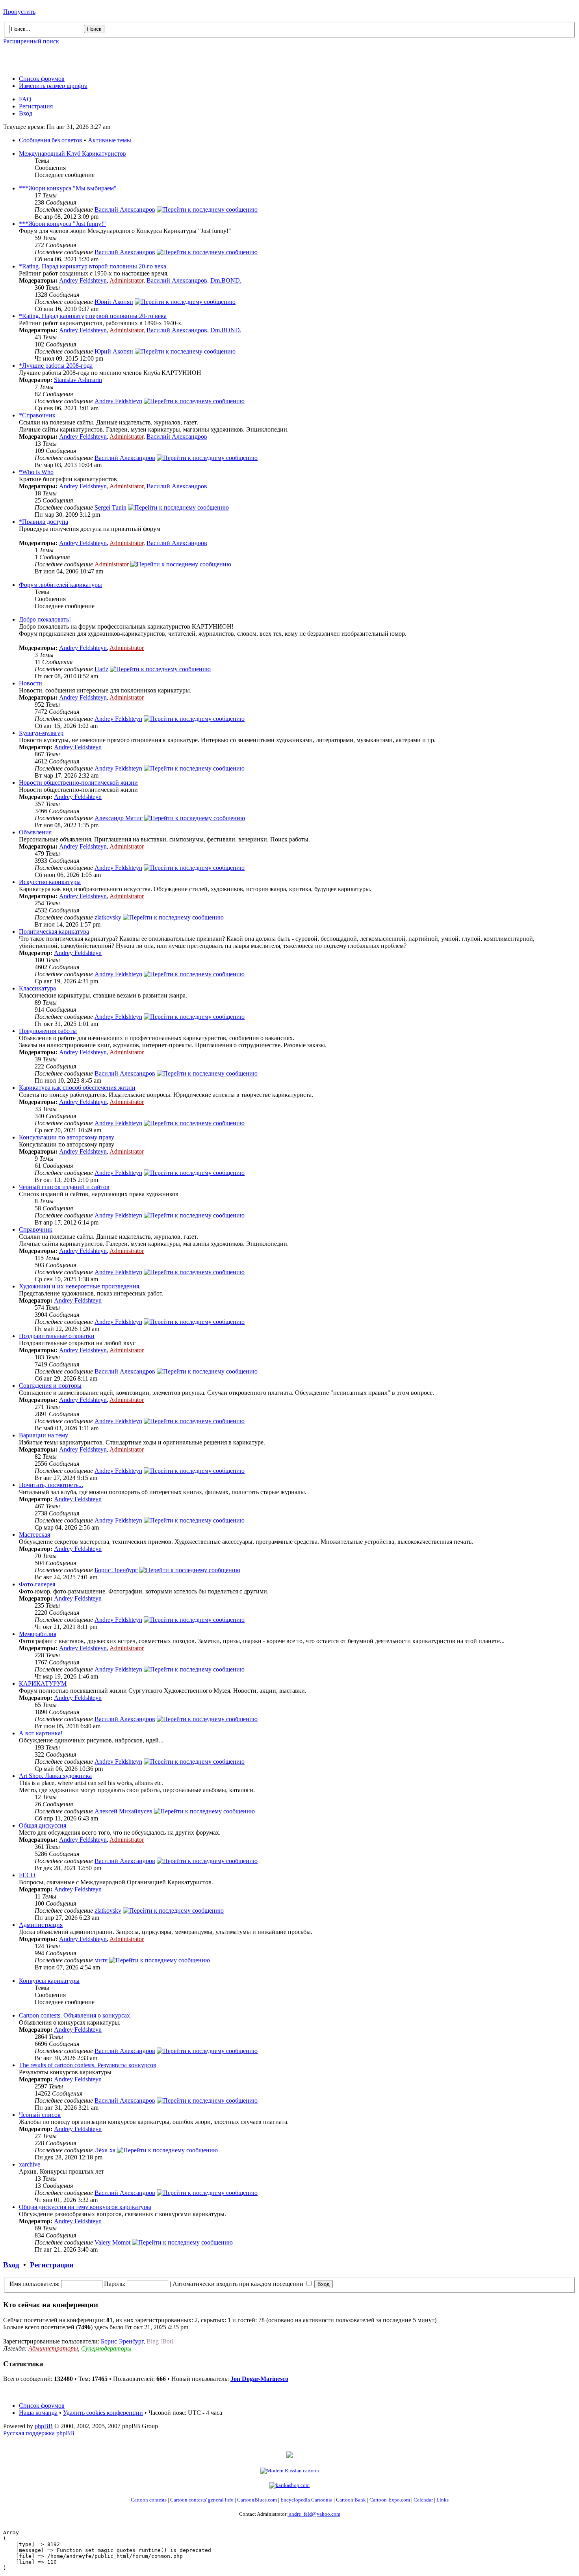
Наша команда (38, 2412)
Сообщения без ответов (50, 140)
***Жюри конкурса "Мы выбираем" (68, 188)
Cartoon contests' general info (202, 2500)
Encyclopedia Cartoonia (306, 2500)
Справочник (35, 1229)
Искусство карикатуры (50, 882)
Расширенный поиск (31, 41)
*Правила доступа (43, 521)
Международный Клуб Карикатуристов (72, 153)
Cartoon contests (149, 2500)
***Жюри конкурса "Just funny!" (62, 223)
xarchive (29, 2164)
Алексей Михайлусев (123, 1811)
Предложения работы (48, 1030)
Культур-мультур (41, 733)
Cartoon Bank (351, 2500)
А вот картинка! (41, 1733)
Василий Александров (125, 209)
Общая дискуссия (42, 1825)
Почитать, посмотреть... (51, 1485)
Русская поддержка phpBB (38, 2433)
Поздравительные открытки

********************

- WORK ITEM:
The expected answer is a copy of each line above containing "Жюри".

- TASK ANSWER:
***Жюри конкурса "Мы выбираем" (68, 188)
***Жюри конкурса "Just funny!" (62, 223)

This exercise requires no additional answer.